What the task asks: Beginning with the line where "The height and" appears, set down each line exactly until the records below end, and omit the pictures.

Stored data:
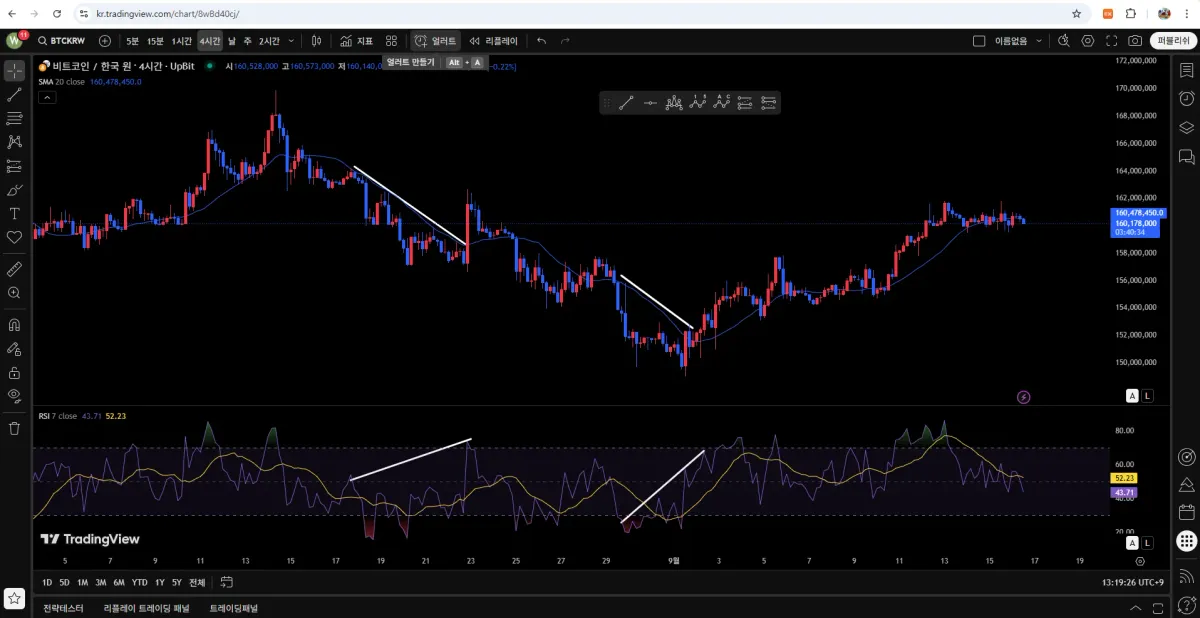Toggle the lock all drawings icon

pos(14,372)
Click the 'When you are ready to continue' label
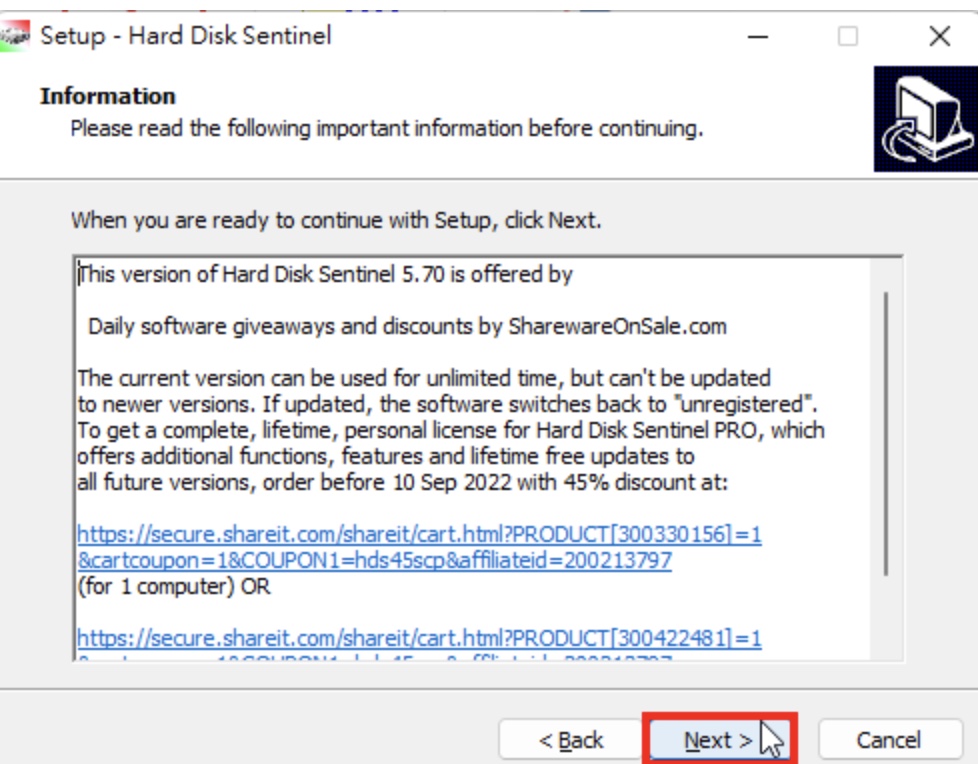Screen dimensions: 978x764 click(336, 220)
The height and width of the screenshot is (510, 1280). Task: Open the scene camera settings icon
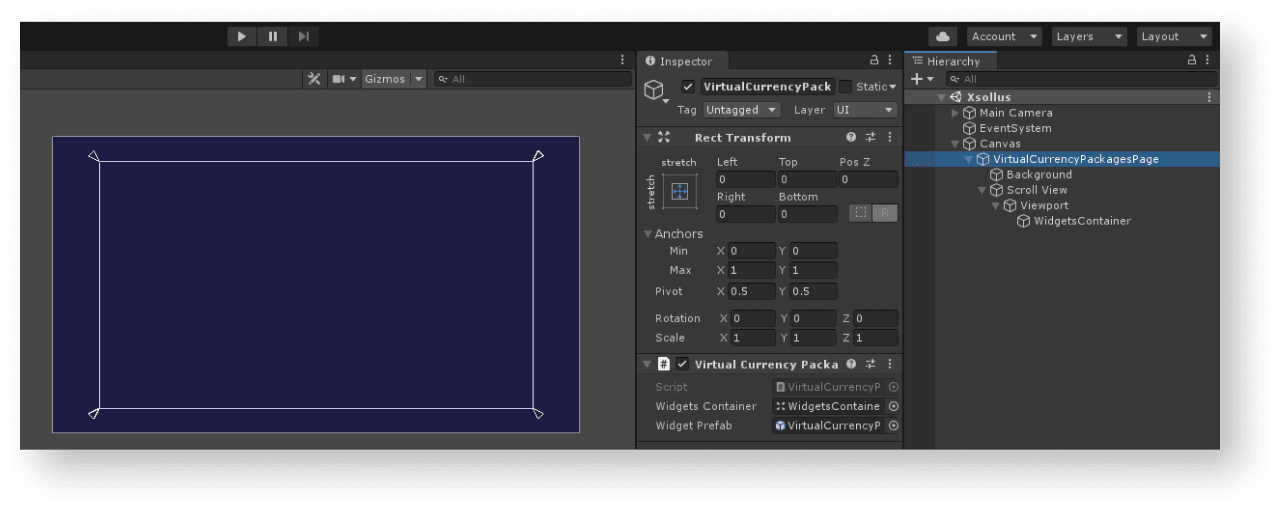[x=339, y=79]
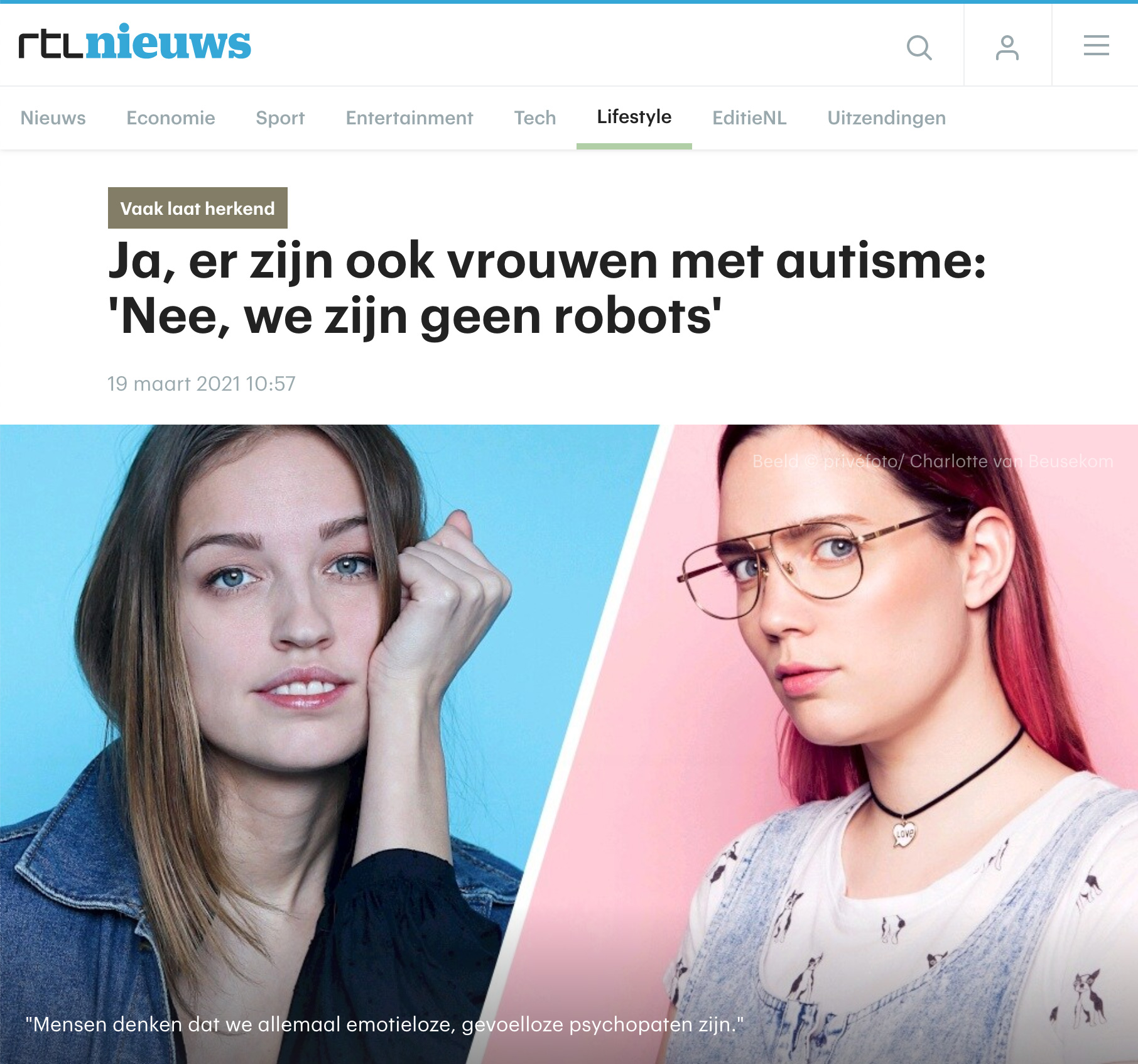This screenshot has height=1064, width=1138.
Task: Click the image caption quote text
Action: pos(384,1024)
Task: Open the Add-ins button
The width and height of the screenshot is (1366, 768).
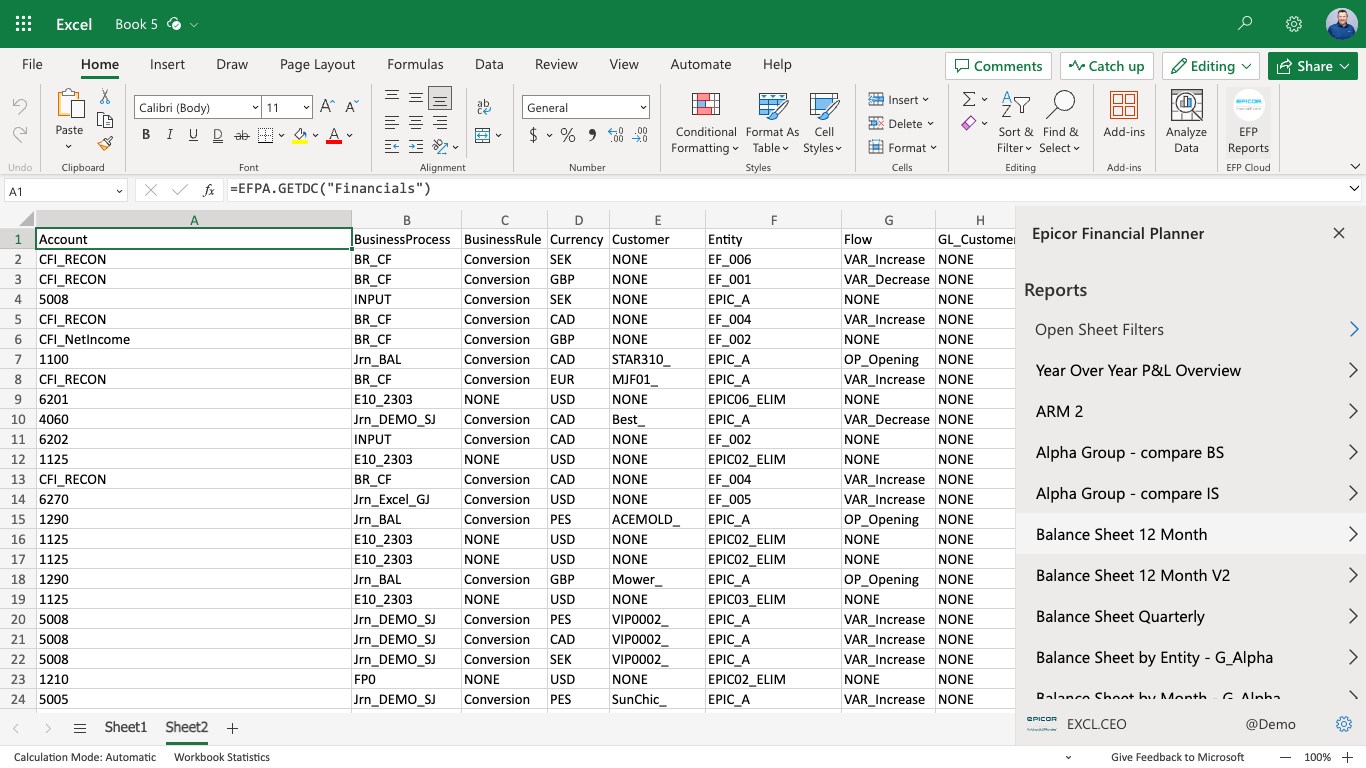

Task response:
The height and width of the screenshot is (510, 1280). Task: Open the scene camera settings icon
[x=339, y=79]
This screenshot has height=1064, width=1138.
Task: Click the image caption quote text
Action: pos(384,1024)
Task: Open the Add-ins button
The width and height of the screenshot is (1366, 768).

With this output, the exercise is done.